Наказание это, согласно турецким законам, простое и действенное — отсечение головы.
— Эр шей яхши олур! [73] — бросила она татарину, поднимаясь из-за стола.
Вечером ей нанес визит полковник Бурнашов. Он застал в доме страшную суету и с армейской прямотою спросил Анастасию, что сие означает. Она рассказала ему о своем отъезде в северную столицу империи. Командир Ширванского пехотного полка в ответ принялся пересказывать ей санкт-петербургские сплетни. В основном они касались нынешнего фаворита императрицы — двадцатипятилетнего Ивана Римского-Корсакова, прапорщика лейб-гвардии Преображенского полка. ставшего флигель-адьютантом и генерал-майором, а также пяти племянниц Светлейшего князя, девиц Энгельгардт: Александры, Варвары, Надежды, Екатерины и Татьяны. В великосветском обществе болтали, будто бы Потемкина связывают с ними далеко не родственные отношения.
Анастасия спросила, откуда Бурнашев знает все это. Он ответил, что некоторые его «однокорытники» сделали карьеру и занимают важные посты в столице. В письмах они сообщают ему последние новости придворной жизни, Военной коллегии и Сената. Долго еще полковник ходил вокруг да около, да и Анастасия никак не могла понять, к чему он клонит. Наконец он высказал свое суждение: не надо ей ехать в столицу сейчас, лучше это сделать в следующем году.

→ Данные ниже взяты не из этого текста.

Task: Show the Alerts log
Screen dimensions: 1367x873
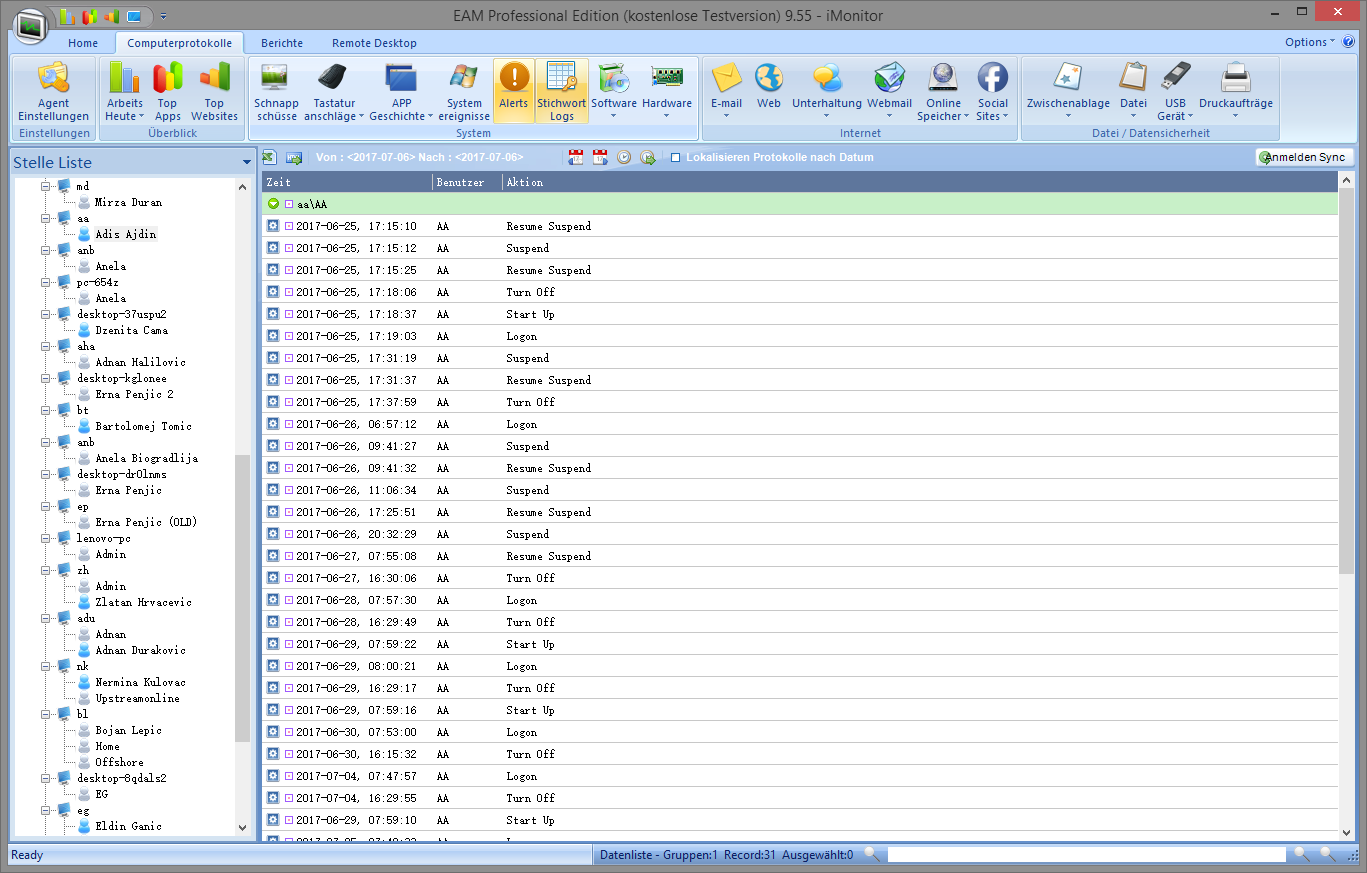Action: coord(513,91)
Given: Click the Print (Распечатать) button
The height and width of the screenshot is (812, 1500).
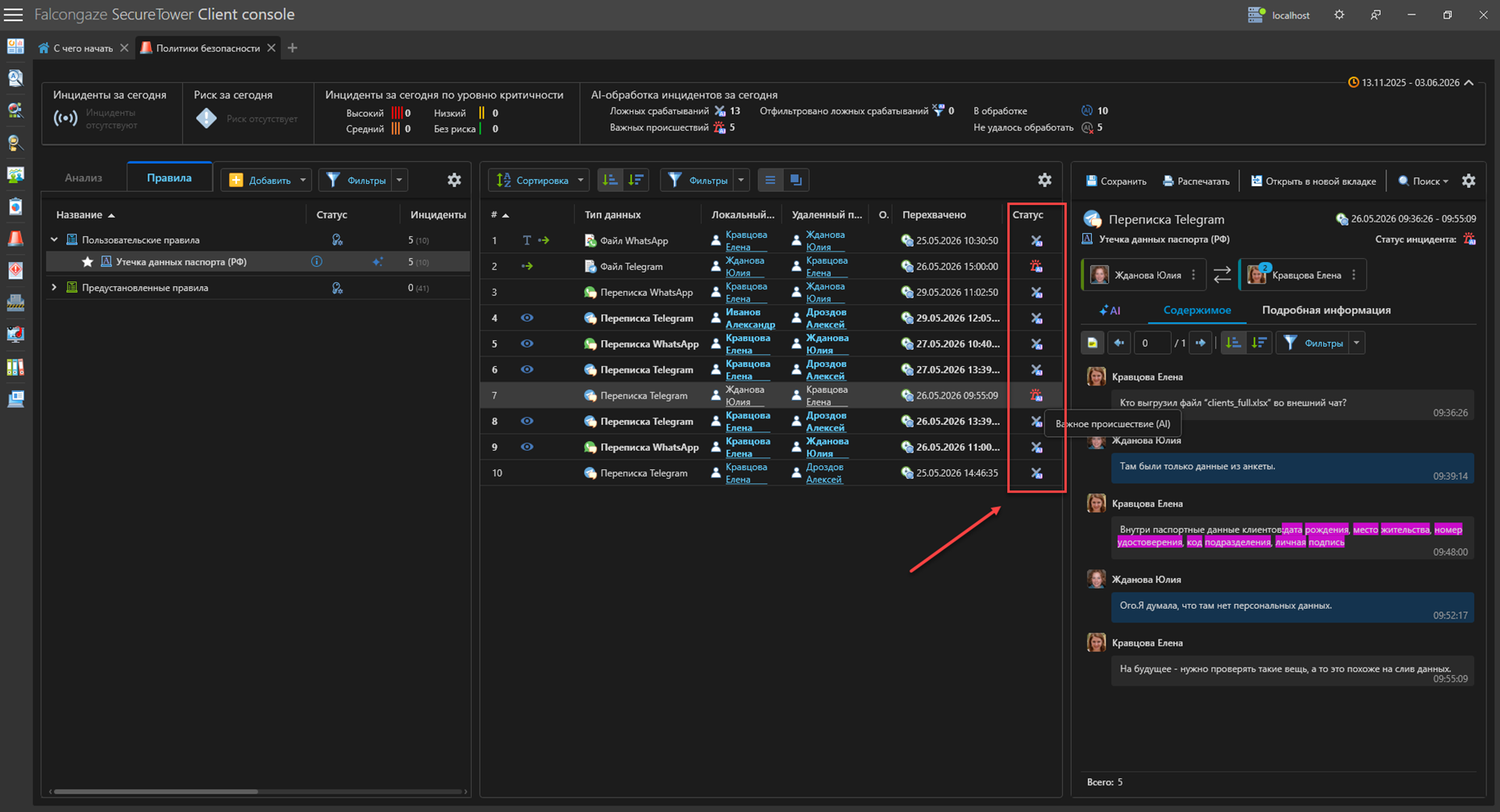Looking at the screenshot, I should 1196,181.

О причинах такого пожелания Анастасия могла только догадываться. Степан Данилович ухаживал за ней напропалую на Георгиевском балу, и она эти ухаживания принимала благосклонно, чем, конечно же, обнадежила командира ее безвременно погибшего супруга. Однако это происходило ДО ее ночного свидания с Потемкиным, которое все расставило по своим местам. Теперь Бурнашову надо было внятно объяснить, что отношения их никакой матримониальной направленности пока иметь не могут.
— Помилуйте, Степан Данилович, — капризно сказала она, — отчего же мне в столицу теперь не ехать?
— Обещаю вам на следующий год помочь в Санкт-Петербурге.
— В чем?
— В получении пенсии за покойного супруга, — ответил он.
— Уж лучше бы вы сразу правильно оформили рапорт.
— Каюсь, сударыня. Виноват перед вами. В суете полкового писаря не проверил. Подмахнул бумаги, не глядя.
— Вы подмахнули, а у меня из-за этого столько забот было, что пером не описать, в сказке не сказать…
— Простите дурака, любезная Анастасия Петровна! — Бурнашов поцеловал ей руку. — Хочу исправить свою ошибку, да Светлейший не разрешает…
— Что не разрешает? — насторожилась она.
— Ныне ехать в отпуск вместе с вами.
— А вы просились?
— Да, — сказал Бурнашов. — Через Турчанинова. И сразу ответ получил. Отпуск дадут, но в 1781 году.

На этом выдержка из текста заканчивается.